*Task requirements*.
Answer these from the thread on the two quadrilaterals:
(a) What are the coordinates of vertex E?
(b) Which two vertices appear in both quadrilaterals?
(c) According to Answer 2, what is the only difference between the two quadrilaterals?

*Given text*.
§
Question

The vertices of a quadrilateral ABCD are A(1, –3), B(4, –3), C(4, –5), and D(–1, –5). The vertices of another quadrilateral EFCD are E(1, –7), F(4, –7), C(4, –5), and D(–1, –5). Which conclusion is true about the quadrilaterals?
-The ratio of their corresponding sides is not equal.
-The measures of the corresponding angles are different.
-The shape of the quadrilaterals is same but their areas are different.
-The angles and sides overlap when one quadrilateral is placed on the other.

Answer 1

@Aqua666

Answer 2

You have to draw the point and calculate the length of the horizontal and vertical lines..
You'll notice that the length both of the longest horizontal lines are equal as well as both of the shortest horizontal lines.. This goes for the vertical lines as well.. Because all of these are equal, you do not have to calculate the diagonal line because these will, obviously, be equal to each other as well.. The only difference between the two is the fact that one is flipped.
§
*Recorded data*.
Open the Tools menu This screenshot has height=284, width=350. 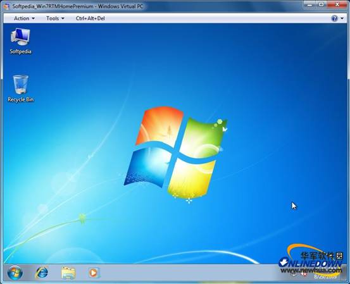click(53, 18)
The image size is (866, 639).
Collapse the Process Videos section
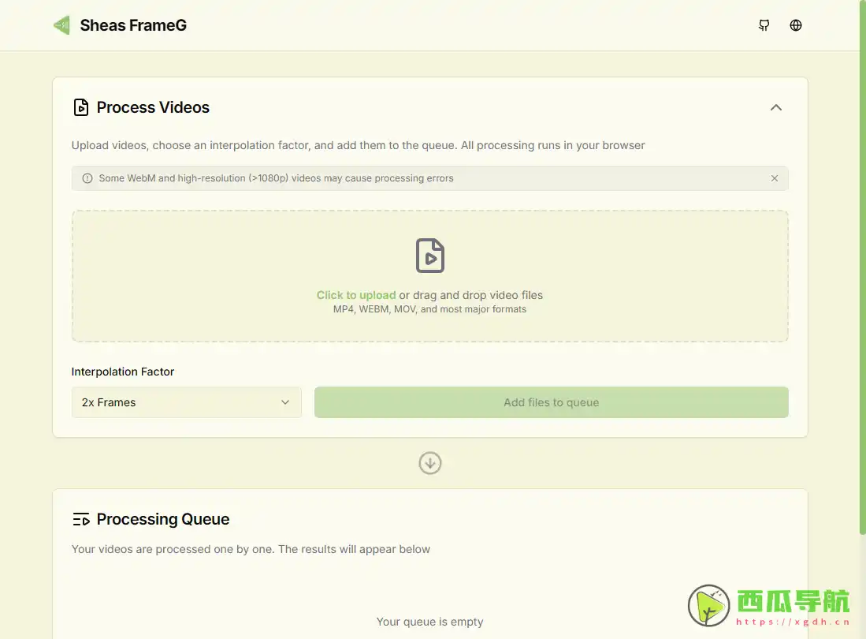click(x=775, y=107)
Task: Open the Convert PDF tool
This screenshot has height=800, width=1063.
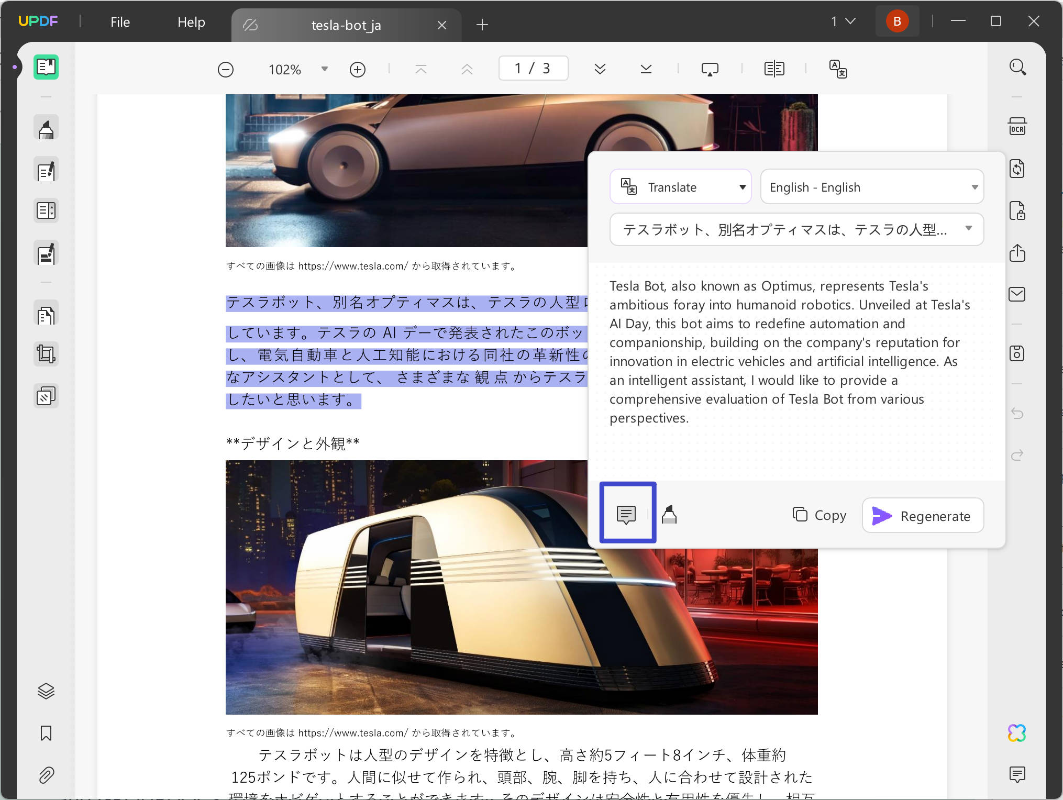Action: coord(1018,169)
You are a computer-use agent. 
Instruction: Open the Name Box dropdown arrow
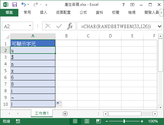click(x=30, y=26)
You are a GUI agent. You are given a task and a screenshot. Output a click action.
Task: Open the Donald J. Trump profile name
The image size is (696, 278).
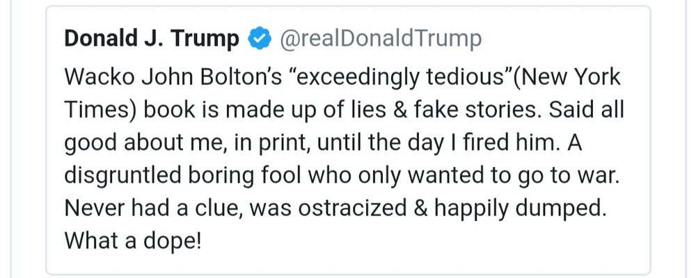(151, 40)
§
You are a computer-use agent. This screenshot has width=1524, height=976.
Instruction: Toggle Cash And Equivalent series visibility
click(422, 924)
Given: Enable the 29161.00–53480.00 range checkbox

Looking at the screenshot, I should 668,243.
§
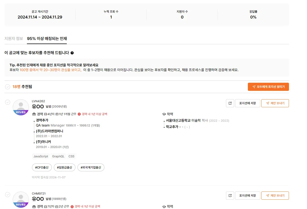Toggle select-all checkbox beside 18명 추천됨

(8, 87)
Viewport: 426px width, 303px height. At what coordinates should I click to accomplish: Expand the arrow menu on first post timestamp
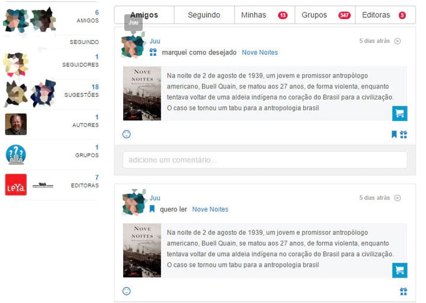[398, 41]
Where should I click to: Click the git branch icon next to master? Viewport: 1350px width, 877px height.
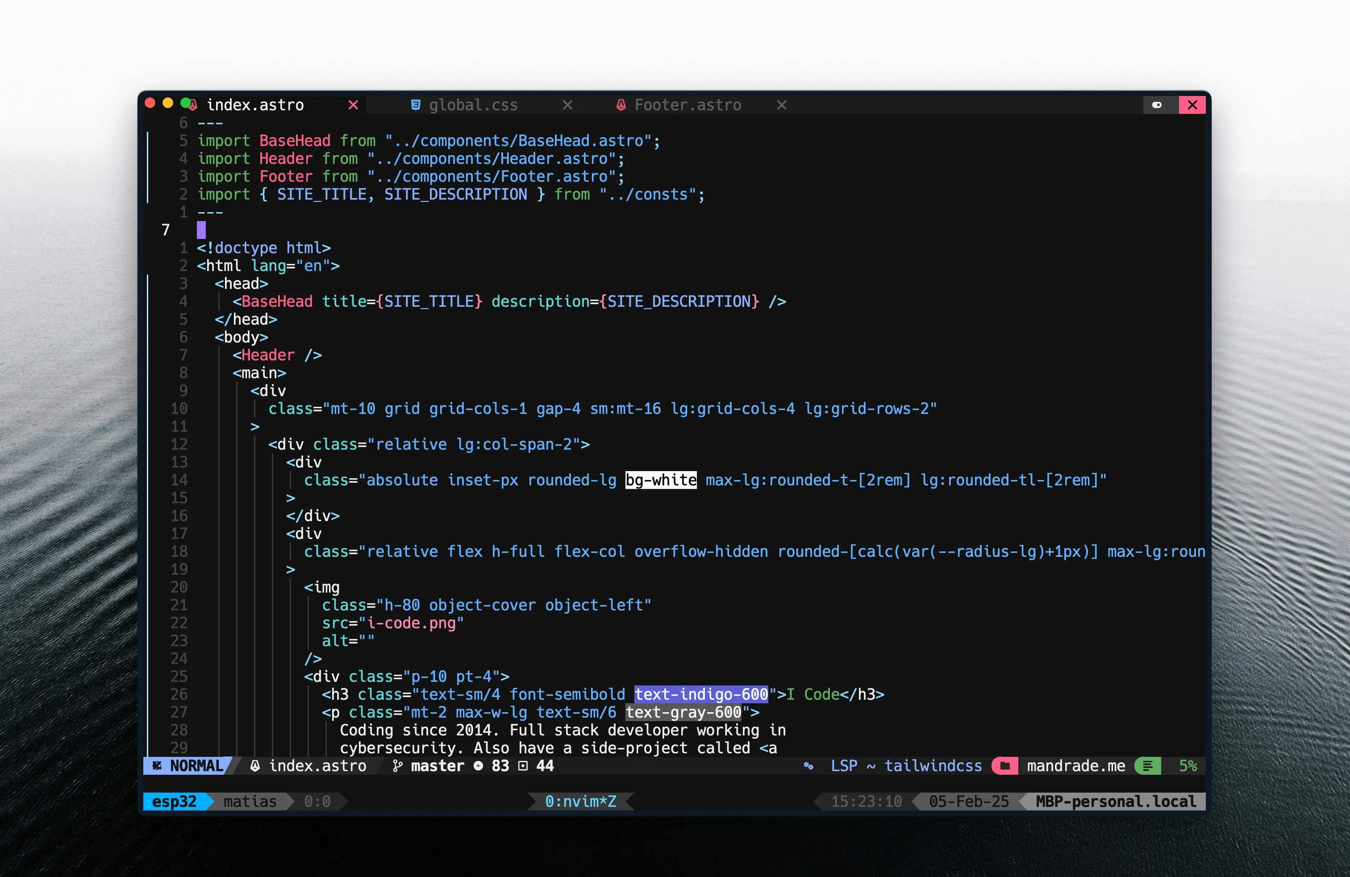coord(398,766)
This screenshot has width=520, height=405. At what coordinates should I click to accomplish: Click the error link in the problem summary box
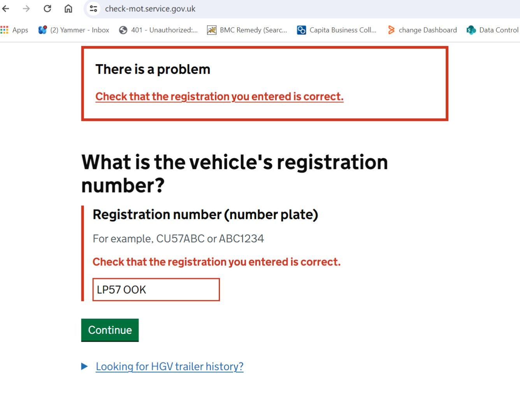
§
*Finished exercise*.
(a) (1, –7)
(b) C(4, –5) and D(–1, –5)
(c) One of them is flipped.